This project supports the career development of Dr. Katherene Anguah in her path to become an independent translational researcher focusing on how dietary components may benefit cardiometabolic health through the control of appetite. The mentored plan builds on previous training by providing additional technical, academic, and professional development skills to facilitate research independence. An interdisciplinary team of mentors includes experts in human clinical feeding studies, functional magnetic resonance imaging, microbiome analysis, and stable isotope labeled, targeted metabolomics. The 5-year plan includes the opportunity to advance through both didactic instruction and experiences aimed at expanding skills in research management and scientific writing. Rationale: Strong evidence supports the association between high fiber (HiFi) diets (e.g. legumes, nuts, vegetables) and a reduced risk for chronic conditions such as cardiovascular disease (CVD), type 2 diabetes and some forms of cancer. However, the current U.S. average consumption of dietary fiber of 17g/day is significantly below the recommendation level of 25g/d for women and 38g/d for men. Furthermore, fiber fermentation to produce short chain fatty acid (SCFA) products and alterations in microbial composition and activity may be mechanisms linking a HiFi diet to improved health. Importantly, much of the data, including findings supporting a beneficial role of SCFA have been derived from animal studies. Human studies are now needed to advance the understanding of the translational significance of rodent studies and the potential benefit of fiber on microbial metabolites and cardiometabolic health, glucose regulation, appetite and satiety. The central hypothesis is that that the mechanisms by which dietary fiber provides metabolic benefit include direct physical effects in the upper gastrointestinal tract to slow nutrient absorption, and indirect effects to reduce food intake mediated by SCFA-induced secretion of intestinal hormones resulting in increased satiety. Design: Using fiber derived from peas, Aim 1 will test the effect of a HiFi diet on appetite, satiety, and cardiometabolic health and whether elevated SCFA concentration mediates improved satiety.

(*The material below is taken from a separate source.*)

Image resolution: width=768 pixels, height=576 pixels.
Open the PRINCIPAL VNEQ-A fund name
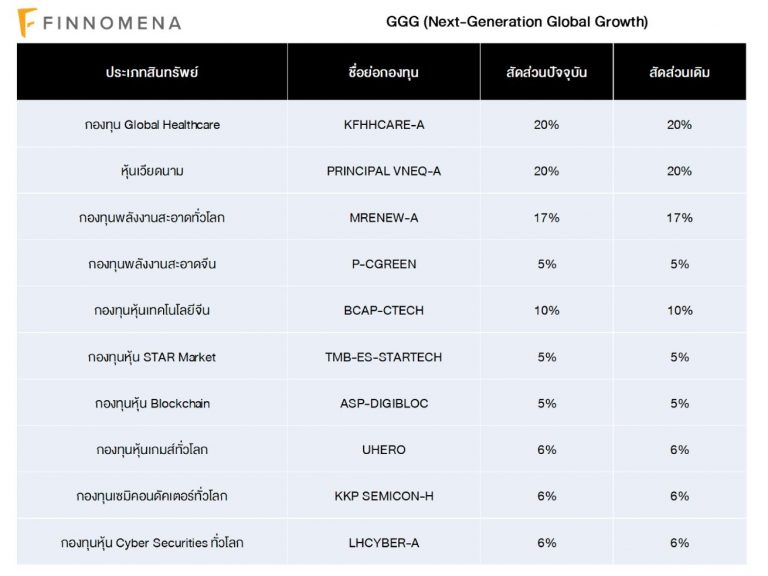[x=383, y=171]
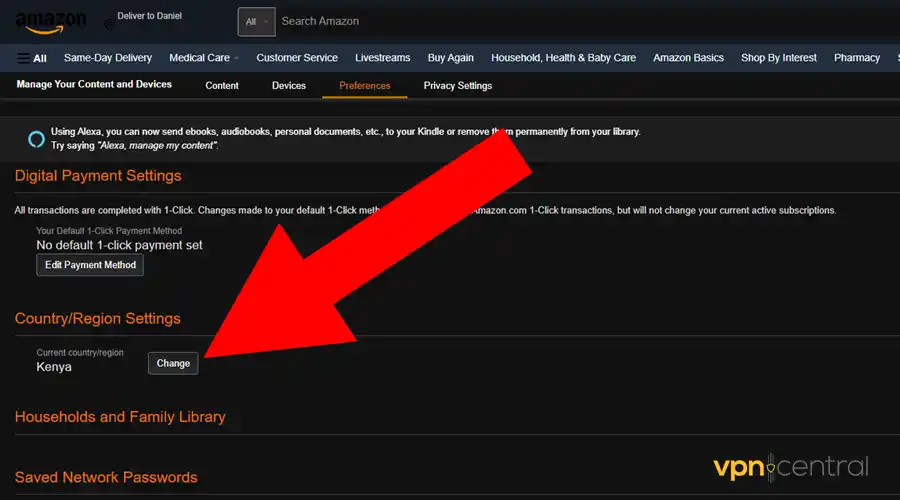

Aim 2 will quantitate the changes in microbial composition and colonic SCFA production rate during HiFi feeding and whether any changes are potential mediators of observed benefits on satiety and cardiometabolic risk factors. Relevance: These studies will significantly expand the understanding of mechanisms by which dietary fiber improves satiety and cardiometabolic health in humans.
Recent research has shown that microbes in the human gut can influence a person?s health; dietary fiber is beneficial to these microbes, and fermentation of this fiber produces byproducts, called short chain fatty acids (SCFA) that may signal the gut to make hormones that give people a feeling of fullness. The proposed study will test this idea by feeding people high-fiber diets and measuring blood levels of SCFA, hormones and brain activation in response to a food-cue fMRI task. Successful completion of this study will increase our understanding of how high-fiber diets help people feel full and help them keep their weight down which would result in less risk for the future development of heart disease.